### Source text
# How loop wiring works?



## Ctsparky93 (Sep 17, 2016)

Was it a 2 wire sensor? One is a +24vdc and the other is a - that gets hooked directly up to the plc card for 4-20 MA 


Sent from my iPhone using Tapatalk


----------



## gpop (May 14, 2018)

24vdc+ transformer to sensor +

Sensor - to plc card +

plc card to - to transformer - 


A lot of people struggle with the idea that the sensor negative can go to the plc plus terminal. Ive heard people refer to it as a less positive wire.

In loop its simple if you think of the circuit as water. (amps equals flow)

A pump (24v power supply) pushes water through the sensor. The sensor acts as a valve restricts the water flow (based on what ever its measuring), The water then goes to a flow meter (the plc card). The plc reads the flow. The water returns to the pump.


----------



## gpop (May 14, 2018)

Kevhuff26 said:


> Hello guys, I have been troubleshooting this system. The transmitter installed was having issues showing readings back through the PLC to the Display for the program. Turns out the issue was a bad probe that attaches to the transmitter and all readings are good now. My question is this, looking at the electrical wiring schematic, the voltage is supplied 24vdc to the same terminals (for power). As well as the 4-20amp ma loop wiring(for PLC communication) Can anyone explain how this can create feedback to the input of a PLC? I’m just not understanding fully how these two terminals for the feed can serve both purposes. Any information is appreciated. Please see pictures attached!


A picture would make this easier but just guessing.

you have a plc power supply thats 24vdc and they are using the same power supply for some anolog sensors. This is simply 2 items using the same power supply. They are not interlinked.


----------



## Kevhuff26 (Dec 17, 2018)

### Brief
Pick up the forum thread on 4-20 mA loop wiring where it stops and continue it.

### Supplied data
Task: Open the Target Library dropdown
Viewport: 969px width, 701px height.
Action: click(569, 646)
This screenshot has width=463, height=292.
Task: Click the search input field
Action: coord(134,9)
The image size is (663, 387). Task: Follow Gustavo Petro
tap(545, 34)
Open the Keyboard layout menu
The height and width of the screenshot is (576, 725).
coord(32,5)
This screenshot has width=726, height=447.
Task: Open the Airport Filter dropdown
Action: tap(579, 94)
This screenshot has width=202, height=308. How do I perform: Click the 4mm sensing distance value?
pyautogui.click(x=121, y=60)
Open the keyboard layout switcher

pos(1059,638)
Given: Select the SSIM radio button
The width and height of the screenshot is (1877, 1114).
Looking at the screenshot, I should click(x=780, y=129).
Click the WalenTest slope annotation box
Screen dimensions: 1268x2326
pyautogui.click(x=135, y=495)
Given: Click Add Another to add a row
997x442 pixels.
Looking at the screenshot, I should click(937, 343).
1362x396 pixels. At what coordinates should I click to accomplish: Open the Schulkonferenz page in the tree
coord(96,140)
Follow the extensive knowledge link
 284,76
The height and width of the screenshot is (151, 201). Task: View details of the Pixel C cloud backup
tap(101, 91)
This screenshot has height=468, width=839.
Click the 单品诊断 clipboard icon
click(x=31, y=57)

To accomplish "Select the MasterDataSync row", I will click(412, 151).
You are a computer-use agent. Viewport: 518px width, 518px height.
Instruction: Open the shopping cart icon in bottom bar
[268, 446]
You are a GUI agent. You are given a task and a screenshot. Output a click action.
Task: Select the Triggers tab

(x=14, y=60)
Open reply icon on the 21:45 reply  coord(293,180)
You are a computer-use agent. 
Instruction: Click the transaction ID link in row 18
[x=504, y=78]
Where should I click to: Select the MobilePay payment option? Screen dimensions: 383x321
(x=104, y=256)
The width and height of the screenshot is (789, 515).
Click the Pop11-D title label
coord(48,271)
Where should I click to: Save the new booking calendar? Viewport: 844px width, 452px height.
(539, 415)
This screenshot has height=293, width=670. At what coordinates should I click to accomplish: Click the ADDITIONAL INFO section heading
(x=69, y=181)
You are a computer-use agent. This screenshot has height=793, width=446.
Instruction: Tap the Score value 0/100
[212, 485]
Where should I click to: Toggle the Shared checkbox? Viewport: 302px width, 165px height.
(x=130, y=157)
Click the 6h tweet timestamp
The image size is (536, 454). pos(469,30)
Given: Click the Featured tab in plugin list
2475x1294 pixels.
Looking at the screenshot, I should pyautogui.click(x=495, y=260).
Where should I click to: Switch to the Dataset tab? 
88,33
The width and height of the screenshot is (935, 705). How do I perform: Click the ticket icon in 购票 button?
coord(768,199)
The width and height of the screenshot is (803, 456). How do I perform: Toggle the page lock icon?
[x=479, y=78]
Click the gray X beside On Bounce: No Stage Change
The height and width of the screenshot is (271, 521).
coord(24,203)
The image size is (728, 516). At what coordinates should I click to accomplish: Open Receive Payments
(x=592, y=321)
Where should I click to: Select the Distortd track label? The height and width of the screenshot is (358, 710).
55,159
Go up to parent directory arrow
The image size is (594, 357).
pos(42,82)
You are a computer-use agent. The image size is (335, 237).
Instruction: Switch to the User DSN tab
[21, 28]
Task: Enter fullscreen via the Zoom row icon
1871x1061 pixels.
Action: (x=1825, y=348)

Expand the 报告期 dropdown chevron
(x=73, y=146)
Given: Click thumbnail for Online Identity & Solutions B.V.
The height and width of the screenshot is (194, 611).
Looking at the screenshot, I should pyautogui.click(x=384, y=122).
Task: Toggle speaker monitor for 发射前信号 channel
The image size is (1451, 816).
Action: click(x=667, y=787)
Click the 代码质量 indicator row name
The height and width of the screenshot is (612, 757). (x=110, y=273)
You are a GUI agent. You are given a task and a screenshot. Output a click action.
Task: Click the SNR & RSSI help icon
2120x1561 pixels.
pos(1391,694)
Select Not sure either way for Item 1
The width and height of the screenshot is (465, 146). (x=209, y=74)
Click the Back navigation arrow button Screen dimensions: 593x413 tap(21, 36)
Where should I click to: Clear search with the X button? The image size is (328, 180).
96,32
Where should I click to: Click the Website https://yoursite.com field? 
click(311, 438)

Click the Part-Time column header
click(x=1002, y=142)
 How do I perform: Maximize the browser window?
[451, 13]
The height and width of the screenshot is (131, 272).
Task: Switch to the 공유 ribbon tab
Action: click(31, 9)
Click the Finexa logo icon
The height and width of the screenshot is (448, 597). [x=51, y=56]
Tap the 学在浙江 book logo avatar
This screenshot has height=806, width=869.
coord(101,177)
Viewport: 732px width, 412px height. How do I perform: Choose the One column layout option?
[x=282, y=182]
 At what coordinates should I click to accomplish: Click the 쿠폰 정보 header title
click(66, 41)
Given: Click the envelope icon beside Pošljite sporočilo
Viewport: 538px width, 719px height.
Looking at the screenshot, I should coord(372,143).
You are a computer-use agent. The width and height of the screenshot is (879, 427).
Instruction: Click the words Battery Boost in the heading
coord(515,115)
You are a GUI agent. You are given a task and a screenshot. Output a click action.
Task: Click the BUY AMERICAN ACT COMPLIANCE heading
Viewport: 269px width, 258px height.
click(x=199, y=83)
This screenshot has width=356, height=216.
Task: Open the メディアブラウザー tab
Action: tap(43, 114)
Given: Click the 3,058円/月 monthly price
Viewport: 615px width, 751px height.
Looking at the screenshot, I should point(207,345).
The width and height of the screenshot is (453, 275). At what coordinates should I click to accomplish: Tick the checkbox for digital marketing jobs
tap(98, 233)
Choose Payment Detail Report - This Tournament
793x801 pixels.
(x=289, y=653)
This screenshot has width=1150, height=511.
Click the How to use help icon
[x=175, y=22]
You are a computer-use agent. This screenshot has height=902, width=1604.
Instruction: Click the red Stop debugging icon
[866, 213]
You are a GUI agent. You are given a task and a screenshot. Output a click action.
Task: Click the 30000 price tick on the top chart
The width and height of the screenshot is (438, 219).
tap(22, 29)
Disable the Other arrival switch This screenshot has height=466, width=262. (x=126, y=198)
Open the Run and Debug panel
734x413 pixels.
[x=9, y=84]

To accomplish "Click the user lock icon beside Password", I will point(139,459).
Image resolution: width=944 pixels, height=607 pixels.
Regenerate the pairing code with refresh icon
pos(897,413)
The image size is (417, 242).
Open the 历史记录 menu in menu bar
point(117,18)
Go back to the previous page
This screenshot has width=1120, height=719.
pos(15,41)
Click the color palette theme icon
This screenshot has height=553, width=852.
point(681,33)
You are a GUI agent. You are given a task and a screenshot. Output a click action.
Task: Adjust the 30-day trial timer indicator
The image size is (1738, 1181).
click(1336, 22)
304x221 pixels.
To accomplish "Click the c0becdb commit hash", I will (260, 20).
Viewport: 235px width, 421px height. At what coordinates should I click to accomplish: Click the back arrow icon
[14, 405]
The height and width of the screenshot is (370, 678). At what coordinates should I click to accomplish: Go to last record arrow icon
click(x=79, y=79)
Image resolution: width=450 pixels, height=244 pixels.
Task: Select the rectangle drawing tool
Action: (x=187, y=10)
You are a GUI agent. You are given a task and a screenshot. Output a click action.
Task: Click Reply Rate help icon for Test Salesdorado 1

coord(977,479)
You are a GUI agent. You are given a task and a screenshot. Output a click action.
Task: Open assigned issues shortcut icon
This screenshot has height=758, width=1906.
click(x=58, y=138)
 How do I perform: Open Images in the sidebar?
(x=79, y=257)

### Reply
*Thank you everyone!*

I believed you guys answered my question that makes sense. Those were some good explanations. I also referenced the prints for the PLC and can see that the negative goes into an input for the 4-20ma which proves what you guys answered. I guess this one just stumped me. I couldn’t attach the pictures because I’m new to the website and it says I need at least 20 posts. Sorry about that.


----------



## LARMGUY (Aug 22, 2010)

Just go to the controversial part of the forum. You'll fill up those 20 posts fast!


----------



## gpop (May 14, 2018)

Kevhuff26 said:


> I believed you guys answered my question that makes sense. Those were some good explanations. I also referenced the prints for the PLC and can see that the negative goes into an input for the 4-20ma which proves what you guys answered. I guess this one just stumped me. I couldn’t attach the pictures because I’m new to the website and it says I need at least 20 posts. Sorry about that.


Glad we can help.

Just remember that your meter is your friend.

measure across a transmitter terminals and 4 to 20ma will roughly equal 1-5vdc on the meter.

Set your meter to ma and put the leads in the right holes (on the meter) then you can put your meter into the loop any place and see what the plc is seeing.

A 4 to 20 transmitter that is not reading its sensor will read either 4 or 20+ ma. (fail high or low)

A reading of 0 on a 4-20 either means you hooked something up backwards, wiring problem or the transmitter has a problem. 

If you unhook the transmitter the wires should read 24vdc (or close)

If the transmitter is feed from a different power supply (24 or 110ac) check the manual as some of these have a trick where you wire them backwards depending if you want to use loop or internal power.


----------



## bill39 (Sep 4, 2009)

Think of a device that takes several AAA batteries. They need in a flashlight to be installed + to - to + to -, etc. Instrumentation loops are wired the same way.

There are 2-wire instruments and 4-wire instruments. 4-wire instruments have two terminals for power only and 2 terminals for the signal outpost.

2-wire instruments are loop powered and only have + and - terminals.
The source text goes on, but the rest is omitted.